Clinical Negligence: Human cost of avoidable NHS errors outweighs financial cost
By Potter Rees Dolan Solicitors
October 2019
This blog was first published on Potter Rees Dolan’s website and the original can be seen here.
For over 20 years Potter Rees Dolan has supported individuals with serious injuries and disabilities caused by Clinical Negligence, as well as their families and loved ones. Accordingly, we have thorough insight into the mechanics of compensation claims and how compensation can make a huge difference to our clients’ lives.
We are dedicated to helping our clients recover the quality of life they deserve. But we are also dedicated to raising awareness of how it feels to go through this traumatic experience – the demands on those involved, the challenges they face in every area of their personal lives and the reasons badly damaged individuals deserve every penny they are awarded.
Not a lottery win
Perhaps understandably, many people see only the multi million pound headline figures without realising what the money is to be used for or how hard everyone involved had to fight to get it. Some people have likened compensation to a ‘lottery win’. We know that this is not the case at all.

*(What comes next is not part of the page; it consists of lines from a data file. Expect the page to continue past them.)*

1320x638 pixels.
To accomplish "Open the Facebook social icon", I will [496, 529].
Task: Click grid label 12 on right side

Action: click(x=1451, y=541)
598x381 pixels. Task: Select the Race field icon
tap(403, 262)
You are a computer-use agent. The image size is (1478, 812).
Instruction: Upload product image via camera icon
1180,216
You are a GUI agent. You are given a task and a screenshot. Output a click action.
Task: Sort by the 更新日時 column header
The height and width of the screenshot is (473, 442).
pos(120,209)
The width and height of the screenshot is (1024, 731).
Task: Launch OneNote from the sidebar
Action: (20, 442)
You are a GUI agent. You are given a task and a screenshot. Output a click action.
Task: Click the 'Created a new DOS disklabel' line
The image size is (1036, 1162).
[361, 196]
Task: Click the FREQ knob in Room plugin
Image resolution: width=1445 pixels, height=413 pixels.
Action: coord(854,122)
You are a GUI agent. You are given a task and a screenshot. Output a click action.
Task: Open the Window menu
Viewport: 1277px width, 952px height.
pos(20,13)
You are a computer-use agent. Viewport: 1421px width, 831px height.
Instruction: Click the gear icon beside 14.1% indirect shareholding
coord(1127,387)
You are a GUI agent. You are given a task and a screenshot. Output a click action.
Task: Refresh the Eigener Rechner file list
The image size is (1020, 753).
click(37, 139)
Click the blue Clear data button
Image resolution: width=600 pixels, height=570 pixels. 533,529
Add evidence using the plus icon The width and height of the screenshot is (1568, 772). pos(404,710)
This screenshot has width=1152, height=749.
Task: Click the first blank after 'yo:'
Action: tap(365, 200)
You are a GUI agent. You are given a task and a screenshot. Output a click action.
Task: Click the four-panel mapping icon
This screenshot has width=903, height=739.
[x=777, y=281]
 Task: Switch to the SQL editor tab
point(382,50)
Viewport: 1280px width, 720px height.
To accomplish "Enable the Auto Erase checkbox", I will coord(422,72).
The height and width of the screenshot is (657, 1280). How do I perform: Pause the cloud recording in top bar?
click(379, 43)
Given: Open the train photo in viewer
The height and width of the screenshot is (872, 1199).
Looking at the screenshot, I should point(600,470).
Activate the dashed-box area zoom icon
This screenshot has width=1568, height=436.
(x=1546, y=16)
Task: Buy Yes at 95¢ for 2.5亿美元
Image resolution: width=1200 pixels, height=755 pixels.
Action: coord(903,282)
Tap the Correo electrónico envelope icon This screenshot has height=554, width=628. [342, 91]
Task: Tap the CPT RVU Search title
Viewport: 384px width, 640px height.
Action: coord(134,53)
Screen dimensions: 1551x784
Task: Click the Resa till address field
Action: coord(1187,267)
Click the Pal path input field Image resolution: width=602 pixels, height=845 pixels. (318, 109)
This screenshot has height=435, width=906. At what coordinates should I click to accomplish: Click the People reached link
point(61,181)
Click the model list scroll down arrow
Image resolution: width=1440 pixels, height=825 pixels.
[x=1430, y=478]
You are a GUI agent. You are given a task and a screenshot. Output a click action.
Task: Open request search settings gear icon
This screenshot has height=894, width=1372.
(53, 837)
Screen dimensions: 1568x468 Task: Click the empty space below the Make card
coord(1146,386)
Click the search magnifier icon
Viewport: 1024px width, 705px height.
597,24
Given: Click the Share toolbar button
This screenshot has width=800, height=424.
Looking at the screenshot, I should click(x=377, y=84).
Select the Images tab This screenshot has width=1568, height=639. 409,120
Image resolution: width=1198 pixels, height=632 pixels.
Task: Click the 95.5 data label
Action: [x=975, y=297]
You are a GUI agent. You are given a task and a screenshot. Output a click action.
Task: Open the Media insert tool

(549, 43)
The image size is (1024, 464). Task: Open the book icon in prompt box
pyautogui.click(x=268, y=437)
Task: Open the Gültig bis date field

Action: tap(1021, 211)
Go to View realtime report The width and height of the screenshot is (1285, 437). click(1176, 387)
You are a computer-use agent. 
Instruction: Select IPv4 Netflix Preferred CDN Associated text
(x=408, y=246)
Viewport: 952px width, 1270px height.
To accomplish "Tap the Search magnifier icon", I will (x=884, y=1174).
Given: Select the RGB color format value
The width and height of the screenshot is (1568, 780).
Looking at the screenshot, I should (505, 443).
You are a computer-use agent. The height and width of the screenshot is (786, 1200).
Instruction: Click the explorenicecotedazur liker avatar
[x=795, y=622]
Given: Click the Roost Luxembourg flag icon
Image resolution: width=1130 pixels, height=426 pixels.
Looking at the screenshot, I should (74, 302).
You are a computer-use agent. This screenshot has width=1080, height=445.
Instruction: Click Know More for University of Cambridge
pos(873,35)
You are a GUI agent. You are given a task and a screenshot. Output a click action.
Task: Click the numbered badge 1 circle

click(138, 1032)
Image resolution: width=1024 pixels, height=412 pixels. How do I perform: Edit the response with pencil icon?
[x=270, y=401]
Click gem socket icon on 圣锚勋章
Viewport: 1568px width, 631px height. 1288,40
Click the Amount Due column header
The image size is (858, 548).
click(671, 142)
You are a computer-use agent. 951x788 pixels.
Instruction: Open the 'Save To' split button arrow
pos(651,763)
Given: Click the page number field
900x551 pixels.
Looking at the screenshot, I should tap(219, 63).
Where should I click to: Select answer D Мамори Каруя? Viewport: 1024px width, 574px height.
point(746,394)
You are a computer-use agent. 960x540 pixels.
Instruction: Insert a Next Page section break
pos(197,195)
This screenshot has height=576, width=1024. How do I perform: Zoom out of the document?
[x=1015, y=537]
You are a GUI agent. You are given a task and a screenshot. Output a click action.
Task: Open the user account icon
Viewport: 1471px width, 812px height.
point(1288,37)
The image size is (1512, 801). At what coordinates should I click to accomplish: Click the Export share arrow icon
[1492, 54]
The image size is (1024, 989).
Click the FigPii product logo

It is important for people to understand that such settlements are not a lottery win and, in the majority of cases involving serious injuries, the money awarded for care (usually the highest part of the claim) is paid out on an annual basis over the individual’s lifetime. Reference to a ‘£10 million settlement’ can seem very high, but if the person is expected to live a further 15 years or so then you can see that the money has to be stretched out over that period and budgeted so that the person is not left without essential care in the future.
It should also be remembered that all costs and damages in successful medical negligence cases are approved by either the NHS and its solicitors, or by the courts.
With this is mind, it is particularly frustrating to come across articles such as the one published by the Mail on Sunday over the weekend.
Titled, ‘Lawyers cashing in on NHS medical blunders were handed £13 every SECOND last year by the health service’, the article went on to suggest that “the £411 million [costs] bill – an average of £1.1 million a day – would pay for 17,000 new nurses or 24,000 kidney transplants. And figures reveal that legal fees sometimes outstrip the damages paid to patients.”
The article also quoted Dr Matthew Lee of the Medical Defence Union, which offers indemnity to doctors facing negligence claims, as saying: “The money spent on legal costs for clinical negligence cases is concerning because this is money which is desperately needed by the NHS to fund patient care.”
Surely what is more concerning, is the frequency and the severity of the medical mistakes that are repeatedly made within the NHS. Mistakes which often would have been preventable if hospitals were to learn from previous mistakes or with increased/improved staff training. This is evidenced in various reports such as mother and baby charity Baby Lifeline’s most recent ‘Mind the Gap’ 2018 report, which has identified gaps in the training of midwives and front-line hospital staff.
Same goal
Ultimately, everyone should be working towards the same goal – to reduce unnecessary injuries, but very often the argument is tied up with implicit criticism of claimants and lawyers who bring clinical negligence claims. Without such claims, poor care would go unchecked, there would be little to no accountability, and there would be little hope of improving standards.
It is also worth reminding ourselves that if local authority services were better funded, less money would be required through claims to fund the support that victims of clinical negligence need.
Action Against Medical Accidents (AvMA) – the UK charity for patient safety & justice and an organisation we work closely with – support people affected by avoidable harm in healthcare; to help them achieve justice; and to promote better patient safety for all. Peter Walsh, Chief Executive at AvMA, says:
“The financial cost of clinical negligence is far outweighed by the human cost of these avoidable errors. The financial cost is also added to by failures to recognise the errors and settle claims promptly. Instead of dreaming up ways to make it even harder for harmed patients and their families to get access to justice, the Government should improve patient safety and consider bringing back legal aid as a more economic way of financing the legal costs of claims.”